SELECTED TEXT →
Formerly, the most important constituent part of the British Library, which was set up in 1973, was the former library of the British Museum which dates back to 1753.

When the British Museum was founded it had only three departments. From the Department of Natural and Artificial Productions developed in due course all the antiquities departments of the British Museum and the Natural History Museum, which has been housed at South Kensington since the 1880s. The Departments of Manuscripts and of Printed Books were however the most important parts of the original British Museum, and they grew eventually into the greatest library of Great Britain.

The British Museum was a rather torpid institution in the 18th century, but it began to develop considerably after 1800. The foundation collections of manuscripts and printed books were formed by the Sloane, Cotton, Harleian and Old Royal Libraries. In 1799 C. M. Cracherode bequeathed 4,500 very fine books, and in 1807 the Lansdowne Manuscripts were acquired. The gift of the library of George III by George IV in 1823 added fifty per cent to the holdings of printed books, and the arrival of Sir Joseph Banks's library in 1827 greatly strengthened the collections of books on natural history. In 1830 the Earl of Bridgewater bequeathed the Egerton Manuscripts and a fund to augment them.



The great period of expansion began in 1837 when Sir Frederic Madden became Keeper of Manuscripts, and Antonio Panizzi Keeper of Printed Books. Madden improved the cataloguing and conservation of manuscripts and adopted a vigorous acquisitions policy. Panizzi organised the move of the bulk of the printed books from Montagu House (which had accommodated the Museum since 1753) to the new building which was erected in its garden between 1823 and the late 1840s. His other great achievements were to provide a new cataloguing system, to obtain a much larger purchase grant, to enforce effectively the law requiring the deposit in the Museum of a copy of every work published in the United Kingdom, and to supervise the building of the great circular Reading Room, surrounded by iron book stacks, which was constructed between 1853 and 1857.

His successors arranged for the printing of the Catalogue of Printed Books between 1881 and 1905, and for the compilation of a subject index from 1880 onwards. The Department of Manuscripts acquired the very valuable Stowe Manuscripts in 1883. From 1867 an extra Keeper was added to the Department of Manuscripts to take charge of the Oriental manuscripts, and in 1892 the Oriental printed books were added to the Oriental manuscripts to form a new department.

In the 20th century, because of overcrowding in the Library, the newspapers were moved to a building at Colindale, eight miles north-west of the British Museum, and the British Museum Newspaper Repository was opened 1905. Space problems at Bloomsbury were also eased by the construction of the White Wing in the 1880s, the King Edward Building between 1906 and 1914, and the rebuilding of the office space and part of the book stacks of the Department of Printed Books in the 1930s.

PROVIDED MATERIAL →
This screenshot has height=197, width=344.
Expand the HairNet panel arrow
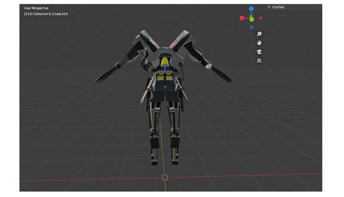[x=269, y=7]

WHAT THE TASK REQUIRES → Write out the passage on the British Library's history word for word, starting with "The great period" and going on through "1853 and 1857.".

REPLY TO THE TASK →
The great period of expansion began in 1837 when Sir Frederic Madden became Keeper of Manuscripts, and Antonio Panizzi Keeper of Printed Books. Madden improved the cataloguing and conservation of manuscripts and adopted a vigorous acquisitions policy. Panizzi organised the move of the bulk of the printed books from Montagu House (which had accommodated the Museum since 1753) to the new building which was erected in its garden between 1823 and the late 1840s. His other great achievements were to provide a new cataloguing system, to obtain a much larger purchase grant, to enforce effectively the law requiring the deposit in the Museum of a copy of every work published in the United Kingdom, and to supervise the building of the great circular Reading Room, surrounded by iron book stacks, which was constructed between 1853 and 1857.